Michael Burry buys Flutter, DraftKings shares, warns prediction markets face regulation
Michael Burry disclosed purchases of Flutter and DraftKings shares, wagering that the threat from prediction markets to the two companies will fade. Burry said prediction markets are the main threat facing the companies because their event contracts can compete with traditional sports betting. In a follow-up comment, Burry warned that prediction markets will eventually be absorbed into regulation and taxation. The disclosure comes as DraftKings shares have fallen 45% from their 52-week high.

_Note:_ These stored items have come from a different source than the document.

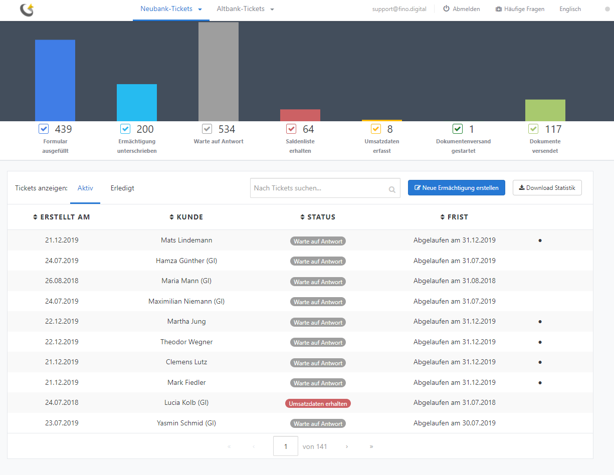This screenshot has height=475, width=614.
Task: Click the STATUS column sort icon
Action: (x=302, y=217)
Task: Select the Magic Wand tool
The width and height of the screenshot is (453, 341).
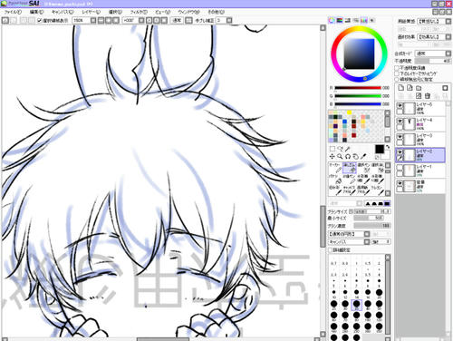Action: tap(348, 149)
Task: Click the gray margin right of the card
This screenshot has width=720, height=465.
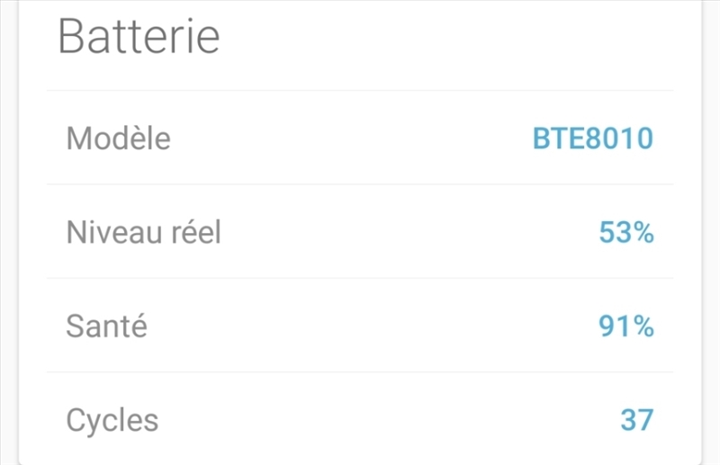Action: [711, 234]
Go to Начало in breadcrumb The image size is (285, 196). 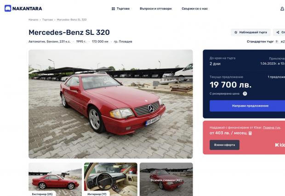click(33, 20)
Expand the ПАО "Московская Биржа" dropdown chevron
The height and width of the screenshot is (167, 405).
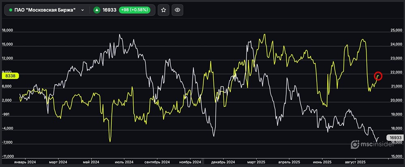pos(83,10)
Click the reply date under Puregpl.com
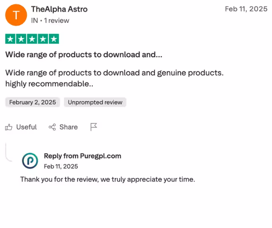 61,166
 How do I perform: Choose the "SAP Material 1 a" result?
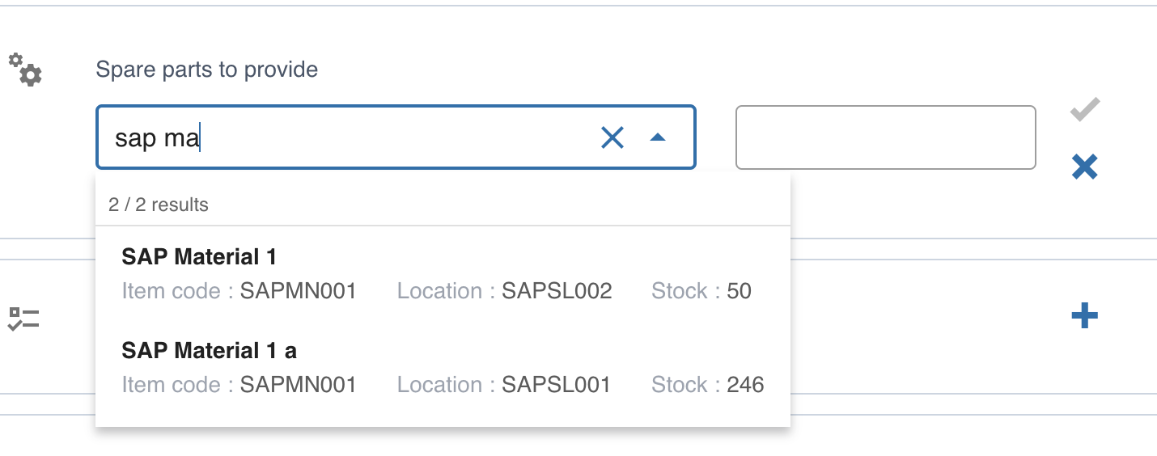tap(209, 351)
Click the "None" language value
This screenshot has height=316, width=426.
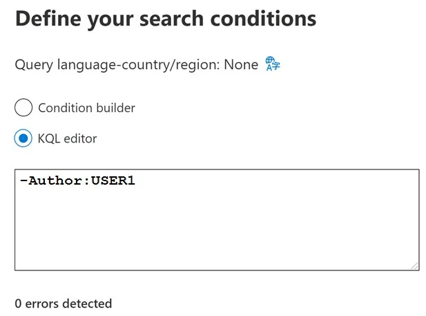[241, 65]

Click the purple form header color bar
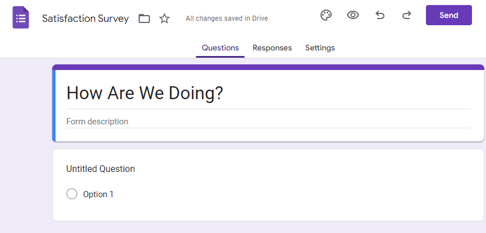click(x=268, y=67)
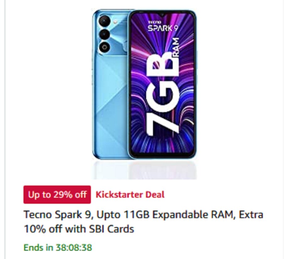Click the small Tecno brand text above SPARK 9
284x259 pixels.
pos(154,22)
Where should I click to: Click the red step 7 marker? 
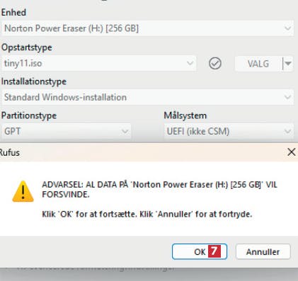tap(214, 251)
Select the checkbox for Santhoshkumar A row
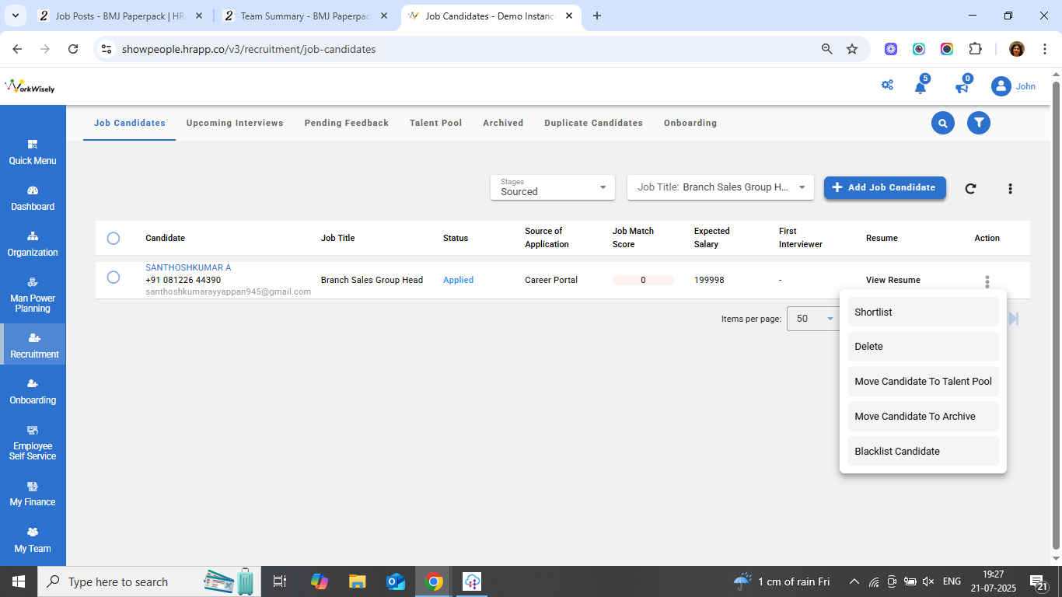1062x597 pixels. click(x=114, y=278)
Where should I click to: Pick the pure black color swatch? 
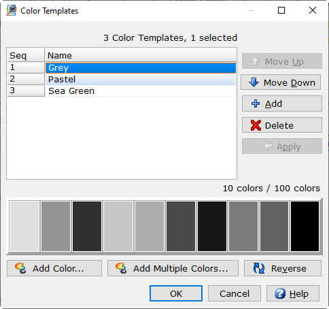[x=305, y=226]
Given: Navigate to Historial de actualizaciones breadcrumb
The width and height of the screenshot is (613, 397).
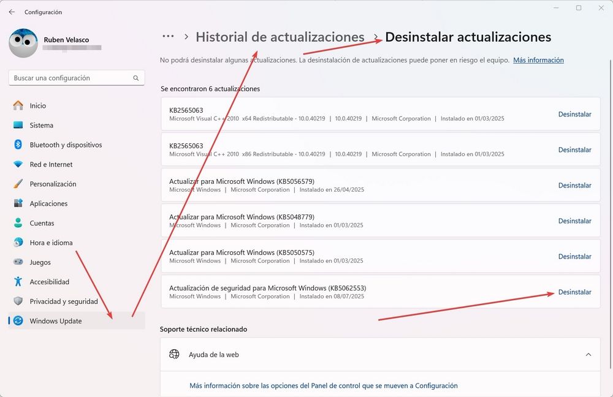Looking at the screenshot, I should [280, 36].
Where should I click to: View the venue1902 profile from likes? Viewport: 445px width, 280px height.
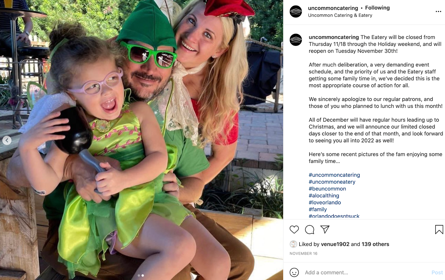pyautogui.click(x=335, y=244)
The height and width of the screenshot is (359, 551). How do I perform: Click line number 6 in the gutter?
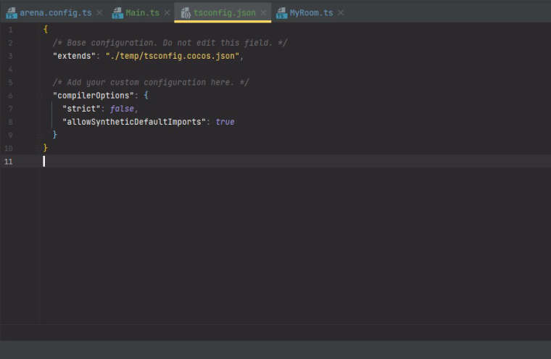(10, 95)
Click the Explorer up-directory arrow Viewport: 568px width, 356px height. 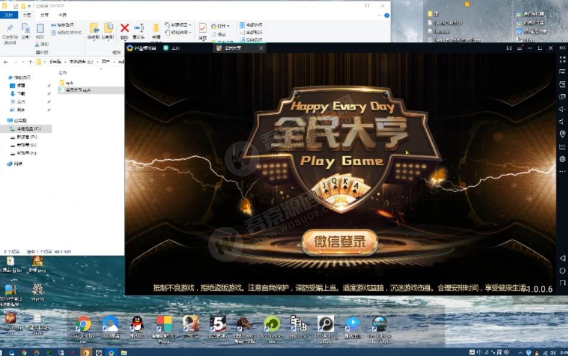pos(30,62)
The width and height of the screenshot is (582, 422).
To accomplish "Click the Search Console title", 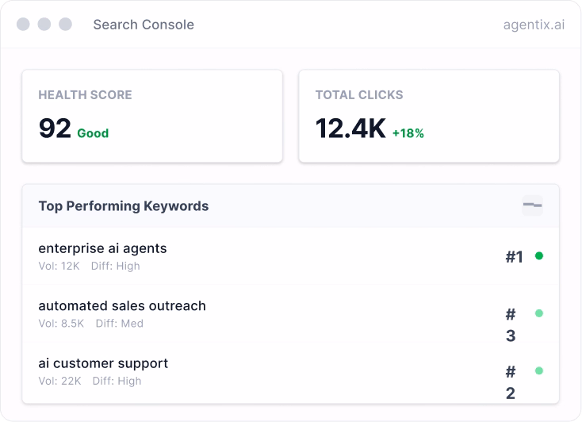I will click(x=144, y=25).
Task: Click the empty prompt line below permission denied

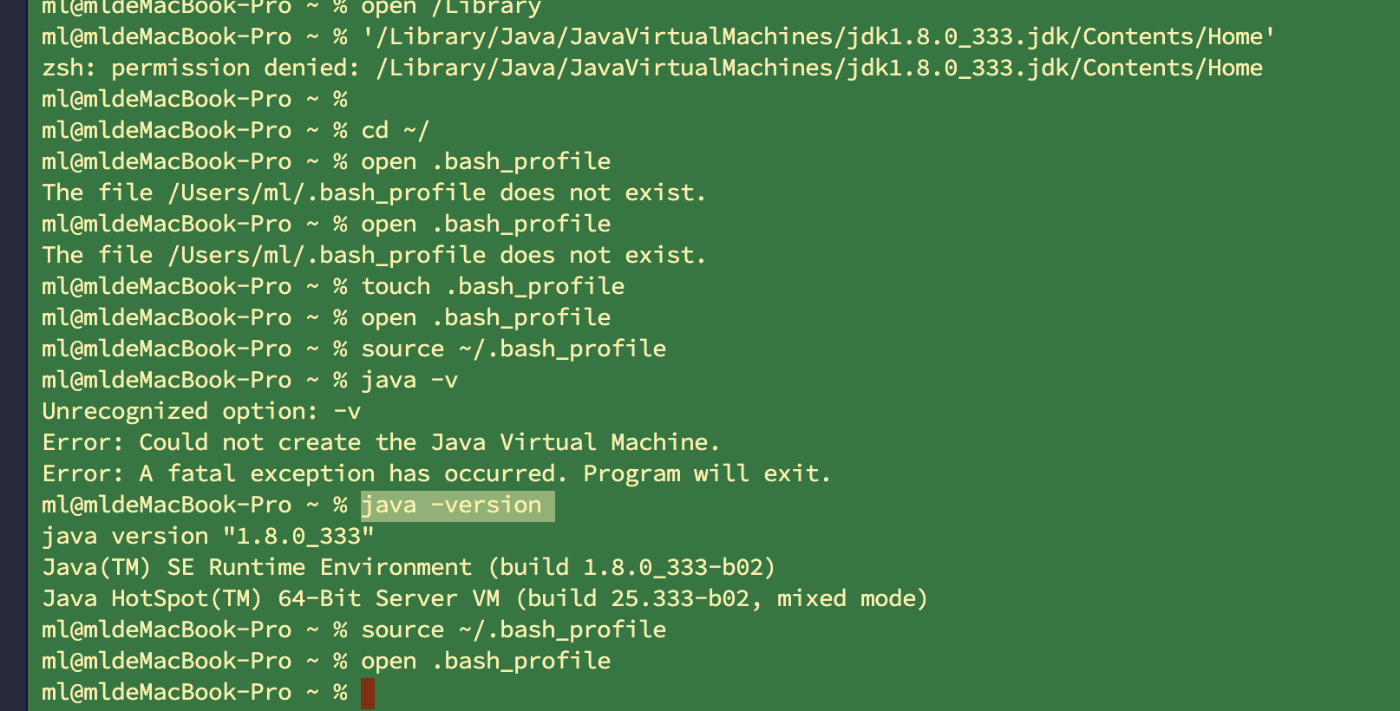Action: tap(194, 99)
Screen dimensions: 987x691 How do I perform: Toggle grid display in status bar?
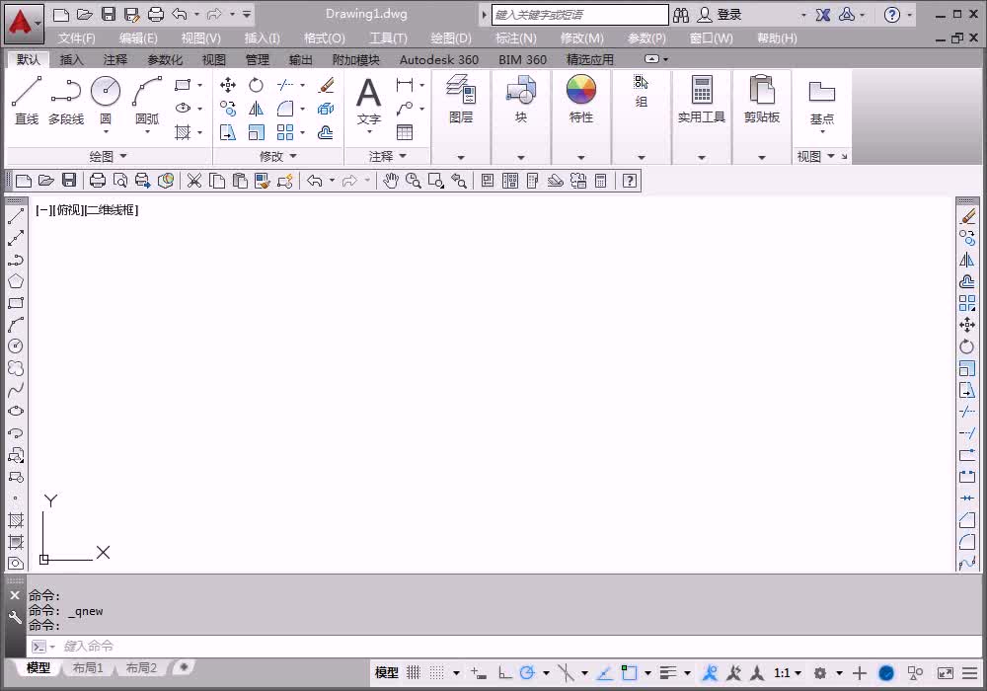413,673

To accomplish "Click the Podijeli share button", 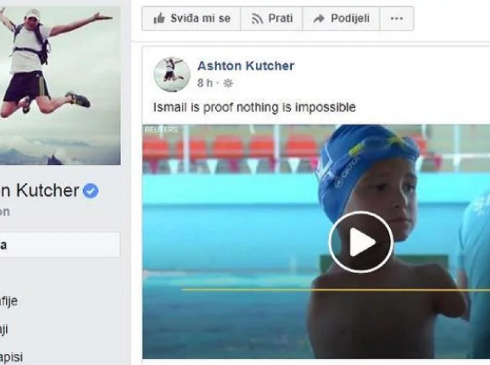I will point(341,18).
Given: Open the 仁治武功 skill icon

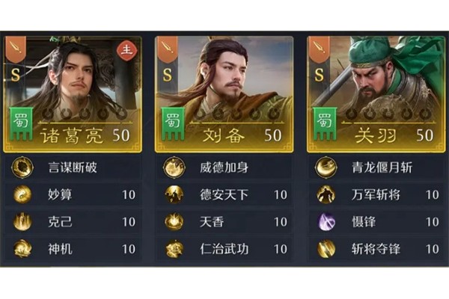Looking at the screenshot, I should click(174, 249).
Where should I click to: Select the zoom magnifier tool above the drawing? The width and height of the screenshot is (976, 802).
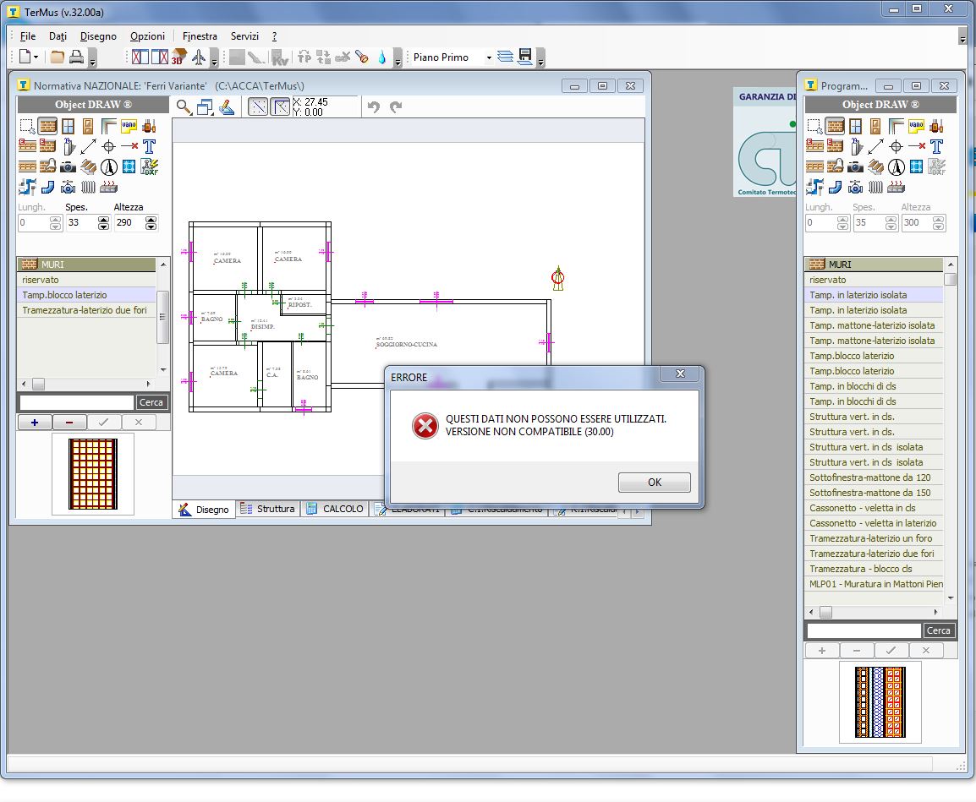(183, 107)
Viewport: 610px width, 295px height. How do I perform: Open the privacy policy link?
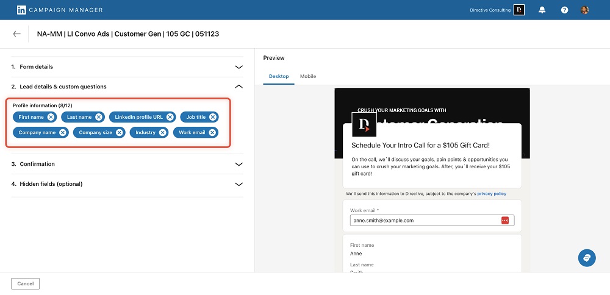[492, 193]
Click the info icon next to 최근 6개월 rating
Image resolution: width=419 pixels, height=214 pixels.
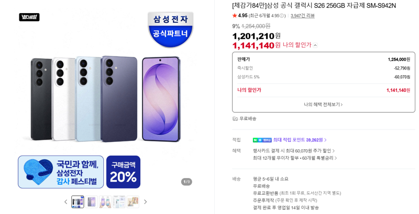click(281, 16)
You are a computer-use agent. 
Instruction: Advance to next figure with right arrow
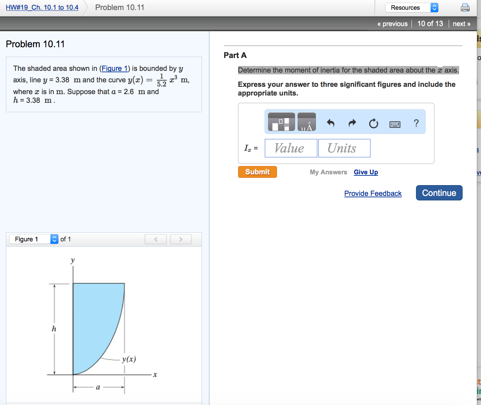pyautogui.click(x=181, y=239)
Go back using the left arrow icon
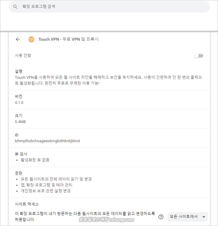The width and height of the screenshot is (218, 226). click(x=18, y=39)
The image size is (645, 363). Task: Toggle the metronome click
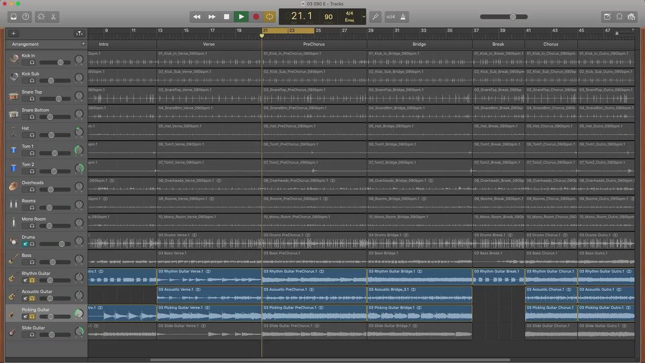404,17
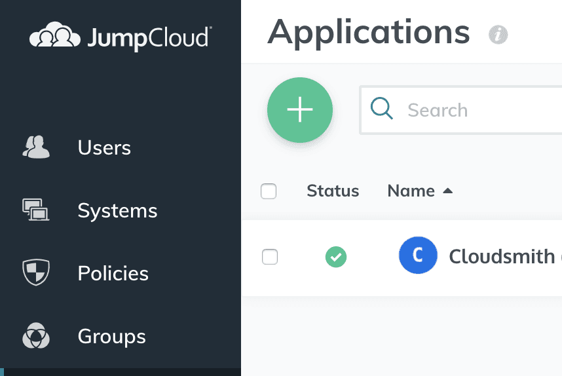Sort the table by Name column header
This screenshot has width=562, height=376.
click(x=411, y=191)
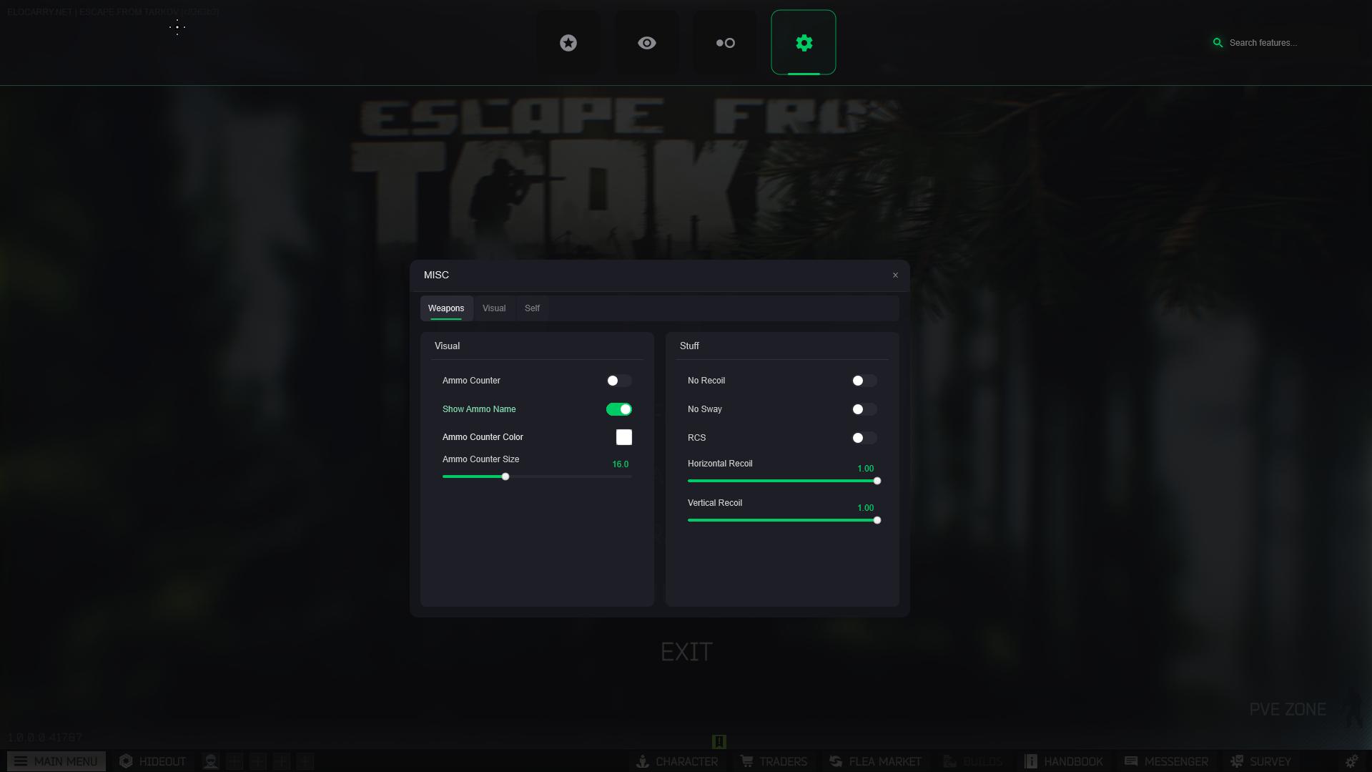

Burry's trade ties the prediction-markets threat directly to sportsbook equity valuations, giving institutional investors a clear hedge thesis. If he is right, DraftKings and Flutter shares recover as state taxes and court battles slow CFTC-registered platforms like Kalshi and Polymarket. If he is wrong, DKeX's $3.4 billion annualized volume shows sportsbooks are already vertically integrating into the very market Burry dismisses.
The 45% DraftKings drawdown means his position has asymmetric upside on regulatory friction alone. Traders now have a disclosed benchmark: sell-side notes will cite Burry's logic when assessing whether state-tax stacks or federal preemption wins. The outcome shapes whether event contracts stay a sideline or rival core betting revenue.
Burry's warning that prediction markets face absorption into regulation and taxation joins Kentucky, Illinois, and North Carolina as states that already tax CFTC-registered platforms, confirming the state-tax pattern he expects to spread.